Zwift launched this year and is already seeing tremendous pick up in the community simply because of its user experience and I am a convert. For lack of a better term, Zwift is a video game, but more so. It’s real world cycling challenges and difficulties put into a virtual gaming setting. It can be as simple as just hopping on your bike and starting to ride or choosing a specific workout. From a user perspective, you open the app and see yourself depicted as a little rider on the screen in a world of other riders racing by. You start riding and your avatar starts riding, you choose a workout and your avatar is put in that scenario. Other avatars from around the world will race pass or you will pass them giving you golden people to keep up with.
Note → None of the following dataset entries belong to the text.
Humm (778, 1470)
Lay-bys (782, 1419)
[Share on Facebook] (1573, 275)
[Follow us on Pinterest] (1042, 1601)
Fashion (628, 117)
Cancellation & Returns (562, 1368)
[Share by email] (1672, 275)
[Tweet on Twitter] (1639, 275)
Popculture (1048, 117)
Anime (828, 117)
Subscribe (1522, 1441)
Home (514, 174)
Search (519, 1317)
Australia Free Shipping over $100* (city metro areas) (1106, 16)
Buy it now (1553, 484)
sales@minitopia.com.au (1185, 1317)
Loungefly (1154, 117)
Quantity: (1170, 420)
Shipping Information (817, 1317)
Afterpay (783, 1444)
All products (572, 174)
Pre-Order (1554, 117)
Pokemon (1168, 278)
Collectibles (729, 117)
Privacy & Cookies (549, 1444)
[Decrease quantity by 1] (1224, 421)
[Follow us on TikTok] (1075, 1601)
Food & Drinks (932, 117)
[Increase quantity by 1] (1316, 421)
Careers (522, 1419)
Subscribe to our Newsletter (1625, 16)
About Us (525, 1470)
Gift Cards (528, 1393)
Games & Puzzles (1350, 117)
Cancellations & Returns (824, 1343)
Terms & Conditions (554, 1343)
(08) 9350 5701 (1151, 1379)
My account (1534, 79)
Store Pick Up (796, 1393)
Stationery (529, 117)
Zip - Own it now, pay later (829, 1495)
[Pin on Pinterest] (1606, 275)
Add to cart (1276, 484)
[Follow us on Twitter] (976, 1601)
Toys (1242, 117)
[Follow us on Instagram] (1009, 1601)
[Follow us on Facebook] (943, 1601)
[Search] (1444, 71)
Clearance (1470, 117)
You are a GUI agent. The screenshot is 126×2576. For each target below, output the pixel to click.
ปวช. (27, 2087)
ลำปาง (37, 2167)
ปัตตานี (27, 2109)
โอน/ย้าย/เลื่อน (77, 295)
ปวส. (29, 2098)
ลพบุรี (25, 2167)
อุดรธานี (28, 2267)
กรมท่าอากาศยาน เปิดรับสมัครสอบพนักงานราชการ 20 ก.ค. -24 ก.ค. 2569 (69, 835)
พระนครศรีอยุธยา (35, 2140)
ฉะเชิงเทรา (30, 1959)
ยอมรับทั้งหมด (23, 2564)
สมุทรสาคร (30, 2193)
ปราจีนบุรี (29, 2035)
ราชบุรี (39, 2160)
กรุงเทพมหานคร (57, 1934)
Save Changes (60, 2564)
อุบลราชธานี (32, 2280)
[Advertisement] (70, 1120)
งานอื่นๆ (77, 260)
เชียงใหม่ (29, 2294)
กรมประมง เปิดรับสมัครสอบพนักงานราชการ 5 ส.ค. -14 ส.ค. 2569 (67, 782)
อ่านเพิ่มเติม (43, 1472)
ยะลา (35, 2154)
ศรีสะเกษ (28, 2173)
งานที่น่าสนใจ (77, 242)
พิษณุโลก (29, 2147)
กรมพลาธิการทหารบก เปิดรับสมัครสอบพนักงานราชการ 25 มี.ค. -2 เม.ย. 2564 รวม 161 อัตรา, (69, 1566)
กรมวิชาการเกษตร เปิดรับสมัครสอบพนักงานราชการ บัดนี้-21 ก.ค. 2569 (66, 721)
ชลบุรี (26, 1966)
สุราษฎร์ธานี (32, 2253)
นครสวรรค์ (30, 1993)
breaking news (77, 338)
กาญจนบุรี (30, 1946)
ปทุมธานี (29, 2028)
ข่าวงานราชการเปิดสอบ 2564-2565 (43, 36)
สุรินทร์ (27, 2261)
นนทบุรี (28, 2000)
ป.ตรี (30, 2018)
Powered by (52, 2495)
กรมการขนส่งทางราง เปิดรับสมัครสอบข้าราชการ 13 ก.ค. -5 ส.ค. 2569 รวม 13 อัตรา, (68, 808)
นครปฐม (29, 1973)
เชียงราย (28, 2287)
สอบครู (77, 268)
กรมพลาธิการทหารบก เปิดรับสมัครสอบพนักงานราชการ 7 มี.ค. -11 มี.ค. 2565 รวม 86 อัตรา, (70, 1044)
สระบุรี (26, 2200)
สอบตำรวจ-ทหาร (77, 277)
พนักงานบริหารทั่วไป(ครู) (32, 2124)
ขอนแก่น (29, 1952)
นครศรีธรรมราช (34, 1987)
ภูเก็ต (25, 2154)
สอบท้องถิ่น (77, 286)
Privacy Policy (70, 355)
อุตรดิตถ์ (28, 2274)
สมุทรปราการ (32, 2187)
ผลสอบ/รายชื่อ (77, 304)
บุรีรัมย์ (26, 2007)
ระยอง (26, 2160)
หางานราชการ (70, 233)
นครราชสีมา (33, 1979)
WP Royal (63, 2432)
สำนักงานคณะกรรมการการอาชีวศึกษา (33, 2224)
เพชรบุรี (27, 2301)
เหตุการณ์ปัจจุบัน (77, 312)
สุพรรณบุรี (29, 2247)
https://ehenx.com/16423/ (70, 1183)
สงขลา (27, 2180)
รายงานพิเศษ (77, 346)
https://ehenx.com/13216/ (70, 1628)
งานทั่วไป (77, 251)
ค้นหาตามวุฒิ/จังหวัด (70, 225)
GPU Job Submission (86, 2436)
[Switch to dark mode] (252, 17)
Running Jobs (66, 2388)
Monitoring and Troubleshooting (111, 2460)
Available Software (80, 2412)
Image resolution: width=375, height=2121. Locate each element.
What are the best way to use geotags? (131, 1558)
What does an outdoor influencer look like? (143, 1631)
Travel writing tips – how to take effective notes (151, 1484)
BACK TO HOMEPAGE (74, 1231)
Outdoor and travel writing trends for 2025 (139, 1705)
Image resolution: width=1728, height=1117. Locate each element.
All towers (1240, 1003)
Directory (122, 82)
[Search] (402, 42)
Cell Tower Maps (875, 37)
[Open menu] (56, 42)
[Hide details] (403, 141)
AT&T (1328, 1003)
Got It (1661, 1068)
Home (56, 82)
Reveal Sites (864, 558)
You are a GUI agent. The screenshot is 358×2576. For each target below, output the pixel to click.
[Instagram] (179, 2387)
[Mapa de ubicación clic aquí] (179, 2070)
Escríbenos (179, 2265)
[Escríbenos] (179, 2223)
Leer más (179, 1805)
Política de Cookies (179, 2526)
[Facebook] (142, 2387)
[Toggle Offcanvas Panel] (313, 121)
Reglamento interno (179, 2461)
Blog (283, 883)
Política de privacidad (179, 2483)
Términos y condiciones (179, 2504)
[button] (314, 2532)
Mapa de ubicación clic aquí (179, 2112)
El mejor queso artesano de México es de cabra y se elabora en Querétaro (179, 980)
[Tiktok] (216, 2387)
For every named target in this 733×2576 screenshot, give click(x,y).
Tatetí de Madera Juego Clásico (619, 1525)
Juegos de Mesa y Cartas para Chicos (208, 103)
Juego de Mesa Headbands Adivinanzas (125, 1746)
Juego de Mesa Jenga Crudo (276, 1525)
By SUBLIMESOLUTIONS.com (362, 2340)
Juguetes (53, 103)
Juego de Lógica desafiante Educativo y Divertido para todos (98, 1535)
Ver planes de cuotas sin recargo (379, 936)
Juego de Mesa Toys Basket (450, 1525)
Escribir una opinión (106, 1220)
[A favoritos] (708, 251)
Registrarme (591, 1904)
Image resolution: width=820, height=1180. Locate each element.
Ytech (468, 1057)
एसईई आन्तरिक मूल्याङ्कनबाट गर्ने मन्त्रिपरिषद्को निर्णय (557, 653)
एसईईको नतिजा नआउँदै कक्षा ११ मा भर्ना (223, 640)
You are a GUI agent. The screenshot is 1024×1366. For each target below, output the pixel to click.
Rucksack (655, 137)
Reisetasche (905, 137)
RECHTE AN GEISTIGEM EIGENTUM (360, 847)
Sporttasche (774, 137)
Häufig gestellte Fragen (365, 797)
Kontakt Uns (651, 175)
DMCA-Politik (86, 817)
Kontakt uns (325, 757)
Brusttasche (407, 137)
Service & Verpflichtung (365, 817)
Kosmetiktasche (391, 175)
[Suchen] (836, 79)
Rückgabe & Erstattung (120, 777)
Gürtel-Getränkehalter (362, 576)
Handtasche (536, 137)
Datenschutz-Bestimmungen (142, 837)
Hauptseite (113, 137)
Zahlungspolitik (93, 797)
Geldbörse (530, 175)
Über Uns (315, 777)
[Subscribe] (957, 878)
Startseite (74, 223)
KOMs will pop up, sprints, segments, etc are all dynamically created by their system. This experience is truly something you need to try to believe end It is honestly a lot of fun and makes the work out all that much more enjoyable. The one big drawback for me here is that it only runs on a computer, meaning Windows or OS X. I really wish they would get it together to offer a tablet-based version because my iPad is really my training tool as who really wants to sweat on their computer. I definitely have caved though and use it regularly. It has group meet-ups, tight integration with Strava, and currently goes between fictional location “Watopia” and Richmond, Virginia. Zwift is $10 per month and also, Strava Premium users get 2 months free.
Wrapping It Up
I’ve talked a lot about the Kickr and its benefits, but I’m not sure I could ever really sum up its true real-world performance increasing ability in a blog post. I would invite all of you to visit your local bike store if you have interest and try one out. Every person who has laughed at me about how well my Kickr can simulate real world situations has quickly eaten their words once I let them try it. Many of them have actually gone out and purchased their own and have never looked back. So as the winter weather rolls in and you find yourself trapped inside, then definitely consider the Kickr as your next trainer.
The Wahoo Kickr does come in at $1199.99, but to me it’s worth every penny and the performance increases I have seen using it really outweigh the cost. You an purchase it directly from Wahoo or check it out at your local bike shop.
Note, they also now offer the Kickr Snap as well as a lower cost alternative, but I definitely prefer the wheel off design of the Kickr so I would recommend spending the additional.